From 8fa9b5fdabd2e84244f8d9746cabffd6bc849349 Mon Sep 17 00:00:00 2001
From: h1x <h1x@linuxconsole.net>
Date: Sat, 19 Feb 2022 15:16:55 +0100
Subject: [PATCH] Fix a recursion bug when redirected to the same domain and a
 port was specified (#377)

This fixes the situation where the URL port is specified from the
command line and the "Location" redirection header contains an
absolute URL path.
---
 CHANGELOG.md         |  1 +
 CONTRIBUTORS.md      |  1 +
 pkg/ffuf/response.go | 30 +++++++++++++++++++++++++++++-
 3 files changed, 31 insertions(+), 1 deletion(-)

diff --git a/CHANGELOG.md b/CHANGELOG.md
index b9b3d736..2815b3f2 100644
--- a/CHANGELOG.md
+++ b/CHANGELOG.md
@@ -10,6 +10,7 @@
     - Fixed an issue where output (often a lot of it) would be printed after entering interactive mode
     - Fixed an issue when reading wordlist files from ffufrc
     - Fixed an issue where `-of all` option only creates one output file (instead of all formats) 
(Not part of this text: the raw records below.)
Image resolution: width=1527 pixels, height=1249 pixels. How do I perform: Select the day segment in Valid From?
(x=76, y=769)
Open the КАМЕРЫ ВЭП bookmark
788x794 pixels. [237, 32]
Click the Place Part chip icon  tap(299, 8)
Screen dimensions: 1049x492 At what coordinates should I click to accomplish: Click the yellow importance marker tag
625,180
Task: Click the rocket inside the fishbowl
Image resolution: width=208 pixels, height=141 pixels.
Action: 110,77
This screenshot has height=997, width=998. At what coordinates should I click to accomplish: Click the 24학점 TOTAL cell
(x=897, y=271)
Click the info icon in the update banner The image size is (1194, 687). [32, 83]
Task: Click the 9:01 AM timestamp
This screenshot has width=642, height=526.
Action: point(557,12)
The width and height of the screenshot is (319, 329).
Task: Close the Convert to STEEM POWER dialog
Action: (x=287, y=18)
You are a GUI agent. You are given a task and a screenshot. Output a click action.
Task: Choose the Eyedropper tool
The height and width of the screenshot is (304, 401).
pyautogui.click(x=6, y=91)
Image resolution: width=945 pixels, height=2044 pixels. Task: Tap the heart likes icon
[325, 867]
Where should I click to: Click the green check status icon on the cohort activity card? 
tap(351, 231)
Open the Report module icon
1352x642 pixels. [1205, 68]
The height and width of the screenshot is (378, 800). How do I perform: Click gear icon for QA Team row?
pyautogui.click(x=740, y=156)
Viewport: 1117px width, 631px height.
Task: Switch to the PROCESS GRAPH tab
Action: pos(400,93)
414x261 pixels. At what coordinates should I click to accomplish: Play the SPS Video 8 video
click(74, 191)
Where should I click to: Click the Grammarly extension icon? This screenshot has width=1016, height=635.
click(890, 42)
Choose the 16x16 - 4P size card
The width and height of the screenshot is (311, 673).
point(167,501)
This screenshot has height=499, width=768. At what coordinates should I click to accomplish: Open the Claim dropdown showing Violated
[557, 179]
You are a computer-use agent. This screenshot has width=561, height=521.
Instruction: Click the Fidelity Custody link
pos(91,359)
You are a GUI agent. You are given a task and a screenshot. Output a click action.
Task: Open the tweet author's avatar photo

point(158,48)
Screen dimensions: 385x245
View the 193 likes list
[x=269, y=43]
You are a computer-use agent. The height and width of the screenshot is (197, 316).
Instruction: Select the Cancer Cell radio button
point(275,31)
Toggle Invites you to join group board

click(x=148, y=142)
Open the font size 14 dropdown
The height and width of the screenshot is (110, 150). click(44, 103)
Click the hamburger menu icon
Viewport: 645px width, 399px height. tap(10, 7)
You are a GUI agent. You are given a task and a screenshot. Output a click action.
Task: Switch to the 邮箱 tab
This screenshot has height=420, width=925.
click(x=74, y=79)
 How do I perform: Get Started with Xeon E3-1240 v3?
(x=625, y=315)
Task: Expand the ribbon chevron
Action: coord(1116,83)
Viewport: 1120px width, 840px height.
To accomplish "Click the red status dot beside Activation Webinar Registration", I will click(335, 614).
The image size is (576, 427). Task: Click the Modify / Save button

+    - Fixed an issue where redirection to the same domain in recursive mode dropped port info from URL
     - Added HTTP2 support
 
 - v1.3.1
diff --git a/CONTRIBUTORS.md b/CONTRIBUTORS.md
index 16249785..19409af8 100644
--- a/CONTRIBUTORS.md
+++ b/CONTRIBUTORS.md
@@ -20,6 +20,7 @@
 * [fang0654](https://github.com/fang0654)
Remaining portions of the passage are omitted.